Nous avons sonné à l’interphone, et oui ! Les enfants étaient là ! Et réveillés ! Combien nous étions soulagés. Nous nous sommes précipités à l’intérieur du bâtiment, avons couru prendre l’ascenseur, avons oublié à quel étage nous devions aller, nous sommes de nouveau perdus, et après quelques aller-retour dans les escaliers, nous avons fini par trouver la bonne porte...

La maman de l’enfant nous a accueillis chaleureusement dans son simple appartement et nous a donné à boire et des « Oreilles d’Haman » (« les meilleures de la ville ») et nous a demandé de prononcer quelques paroles de Torah, ce que nous avons fait avec plaisir.

Au bout de dix minutes, nous avions développé quelques idées relatives à Pourim, devant elle et les enfants. La mère buvait littéralement nos paroles et nous demanda de continuer. Ne trouvant plus quoi dire (premier miracle de la soirée...), je lui ai raconté notre saga de ce soir-là, comment « en vérité, nous ne devions pas venir chez vous ce soir, mais rien ne s’est passé comme prévu et nous nous sommes perdus, et alors... »

Soudain, elle éclata en sanglots et elle se mit à trembler de tous ses membres.

Qu’avais-je dit qui n’allait pas ? L’avais-je vexée ? Que devais-je faire maintenant ?

Après quelques longues minutes, elle parvint à raconter son histoire à travers ses larmes.

Soudain, elle éclata en sanglots et elle se mit à trembler de tous ses membres. Qu’avais-je dit qui n’allait pas ?

« Ces derniers temps, ma vie s’est mise à dégringoler. Mon mari m’a quittée et mes enfants ont du mal à s’adapter à cette nouvelle situation. Le pire c’est que je n’ai pas le premier sou pour subvenir aux besoins de ma famille. Rien ne va.

« Alors ce matin, je me suis tournée vers D.ieu en désespoir de cause, et je Lui ai demandé de montrer un signe. Un signe que me dise qu’Il se souvient de moi et qu’Il s’occupe de moi.

« La journée entière est passée, pas de signe. Et puis vous, les garçons, êtes arrivés.

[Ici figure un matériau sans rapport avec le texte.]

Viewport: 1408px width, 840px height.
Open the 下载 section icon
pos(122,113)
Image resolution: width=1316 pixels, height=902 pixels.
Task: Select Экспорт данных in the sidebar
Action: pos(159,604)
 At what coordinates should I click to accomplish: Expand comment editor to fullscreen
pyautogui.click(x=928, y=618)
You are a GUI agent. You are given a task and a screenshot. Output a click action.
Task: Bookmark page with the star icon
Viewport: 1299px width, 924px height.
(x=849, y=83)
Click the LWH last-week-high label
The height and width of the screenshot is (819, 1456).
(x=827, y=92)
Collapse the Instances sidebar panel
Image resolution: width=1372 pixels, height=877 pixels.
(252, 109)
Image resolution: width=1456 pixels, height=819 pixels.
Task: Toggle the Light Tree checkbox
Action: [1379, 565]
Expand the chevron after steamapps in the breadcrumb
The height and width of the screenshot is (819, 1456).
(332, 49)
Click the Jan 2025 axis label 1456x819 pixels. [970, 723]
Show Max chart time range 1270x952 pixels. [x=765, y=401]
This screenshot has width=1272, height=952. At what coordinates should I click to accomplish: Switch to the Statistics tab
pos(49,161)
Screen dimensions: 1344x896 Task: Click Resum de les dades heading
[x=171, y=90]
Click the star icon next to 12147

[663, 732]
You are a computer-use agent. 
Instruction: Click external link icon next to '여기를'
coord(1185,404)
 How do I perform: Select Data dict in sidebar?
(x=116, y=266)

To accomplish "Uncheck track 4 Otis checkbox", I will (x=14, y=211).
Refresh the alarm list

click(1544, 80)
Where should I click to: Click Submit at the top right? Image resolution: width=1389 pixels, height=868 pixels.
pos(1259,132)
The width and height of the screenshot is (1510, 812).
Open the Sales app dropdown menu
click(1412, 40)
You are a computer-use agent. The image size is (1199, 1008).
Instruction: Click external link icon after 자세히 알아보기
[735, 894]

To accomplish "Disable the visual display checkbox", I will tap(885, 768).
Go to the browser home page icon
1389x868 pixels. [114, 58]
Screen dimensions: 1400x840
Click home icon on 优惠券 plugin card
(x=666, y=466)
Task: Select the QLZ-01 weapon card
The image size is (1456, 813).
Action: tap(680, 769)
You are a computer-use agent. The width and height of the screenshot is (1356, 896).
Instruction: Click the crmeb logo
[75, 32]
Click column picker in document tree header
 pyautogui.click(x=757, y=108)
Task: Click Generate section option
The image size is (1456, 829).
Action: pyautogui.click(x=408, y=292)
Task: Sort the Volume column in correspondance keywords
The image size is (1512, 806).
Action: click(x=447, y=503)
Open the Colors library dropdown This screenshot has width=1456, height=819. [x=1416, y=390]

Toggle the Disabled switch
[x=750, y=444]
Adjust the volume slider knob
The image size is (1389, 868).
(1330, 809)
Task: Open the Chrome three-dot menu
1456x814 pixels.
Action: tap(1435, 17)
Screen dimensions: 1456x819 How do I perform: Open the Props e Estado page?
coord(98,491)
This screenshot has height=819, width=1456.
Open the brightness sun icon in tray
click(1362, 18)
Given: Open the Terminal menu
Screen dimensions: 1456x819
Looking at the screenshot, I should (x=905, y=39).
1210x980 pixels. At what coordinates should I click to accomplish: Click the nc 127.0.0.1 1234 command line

C’était sympathique, mais je n’y ai pas vu de signe.

« Et puis vous m’avez raconté que vous n’aviez pas prévu de venir chez moi, comment vous vous étiez perdus, et comment vous étiez finalement arrivés la seule maison à laquelle vous n’aviez pas prévu d’aller. Comment personne n’a répondu aux interphones, comment vous êtes arrivés chez moi… J’ai immédiatement compris que D.ieu avait répondu à la prière. Il m’a envoyé un signe sous la forme de deux anges.

« Merci, D.ieu, de m’avoir envoyé ces anges ! »

Elle se calma, nous l’avons bénie et nous leur avons dit au revoir. Nous sommes rentrés secoués, bouleversés comme jamais nous ne l’avions été.

Non, ce n’était pas la loi de Murphy qui était à l’œuvre ce soir-là. C’était la loi de D.ieu.